Documento:

• • • •

O terceiro período, iniciado com a vitória eleitoral de Lula em 2002, marcou a substituição do problema nacional norteador da polarização. Com a inflação controlada, emergiu no centro das disputas a questão das desigualdades sociais, principal objeto do debate público. Contudo, se por um lado o PT buscou se diferenciar de seu antecessor com políticas mais amplas de compensação social, não abandonou os cânones da ortodoxia neoliberal e tampouco conseguiu se livrar do pemedebismo, imiscuindo-se em sua lógica. Obcecada com o problema já contornado da hiperinflação e adivinhando uma heresia econômica do petismo que simplesmente não ocorreu, a oposição tucana perdeu fôlego, dando origem ao que Nobre chama de "fim da polarização". Ou, em outras palavras, a vitória retumbante do pemedebismo.

Canoa furada?

• • • •

Dados fornecidos:
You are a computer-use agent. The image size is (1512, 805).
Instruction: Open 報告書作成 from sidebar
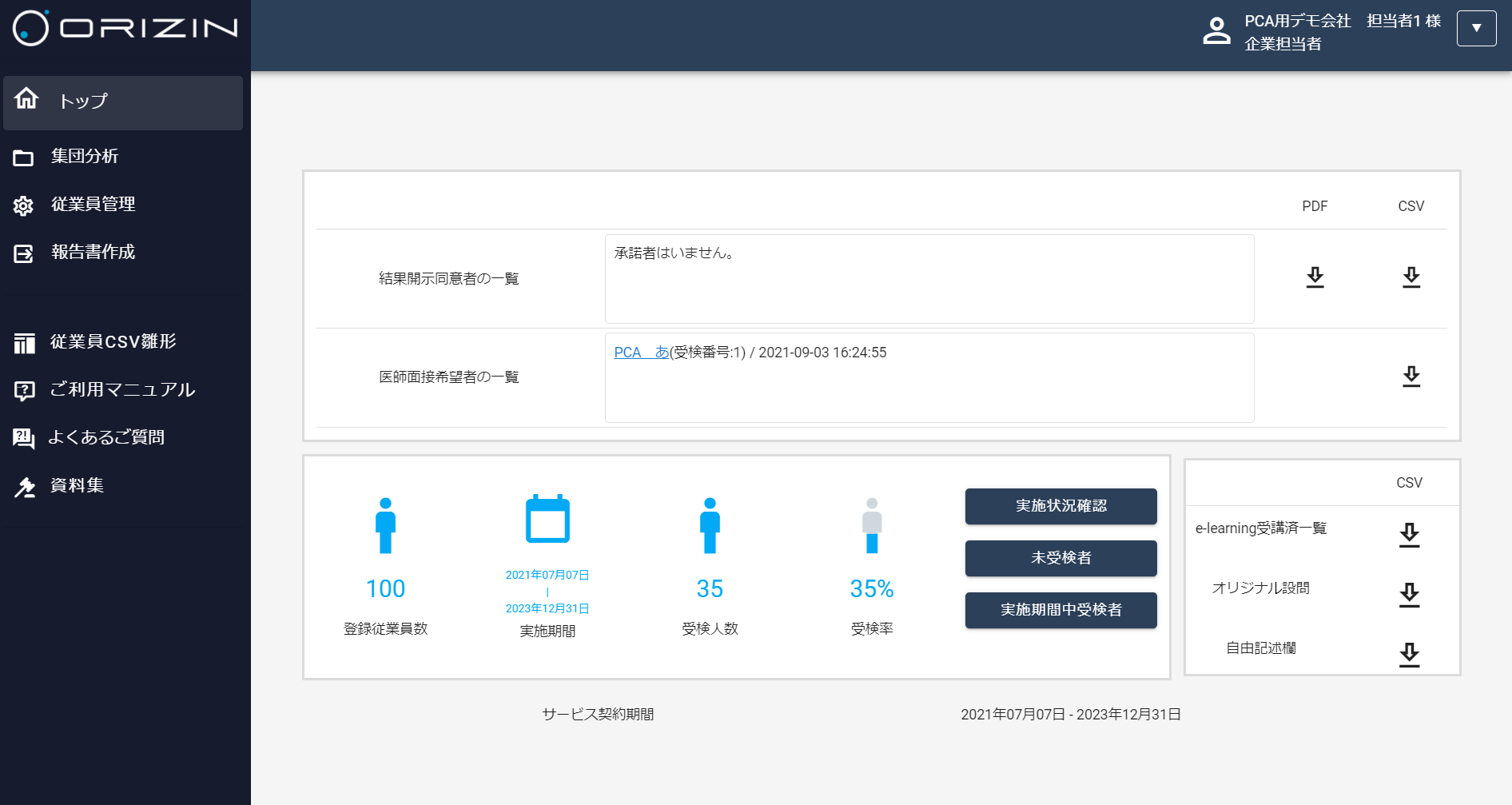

• • • •

Tarefas obrigatórias:
1: Transcreva do documento o trecho que vai de "O terceiro período, iniciado" até "Canoa furada?".
2: Segundo o documento, que questão emergiu no centro das disputas depois que a inflação foi controlada?

Respostas às tarefas:
1:
O terceiro período, iniciado com a vitória eleitoral de Lula em 2002, marcou a substituição do problema nacional norteador da polarização. Com a inflação controlada, emergiu no centro das disputas a questão das desigualdades sociais, principal objeto do debate público. Contudo, se por um lado o PT buscou se diferenciar de seu antecessor com políticas mais amplas de compensação social, não abandonou os cânones da ortodoxia neoliberal e tampouco conseguiu se livrar do pemedebismo, imiscuindo-se em sua lógica. Obcecada com o problema já contornado da hiperinflação e adivinhando uma heresia econômica do petismo que simplesmente não ocorreu, a oposição tucana perdeu fôlego, dando origem ao que Nobre chama de "fim da polarização". Ou, em outras palavras, a vitória retumbante do pemedebismo.

Canoa furada?

2: A questão das desigualdades sociais.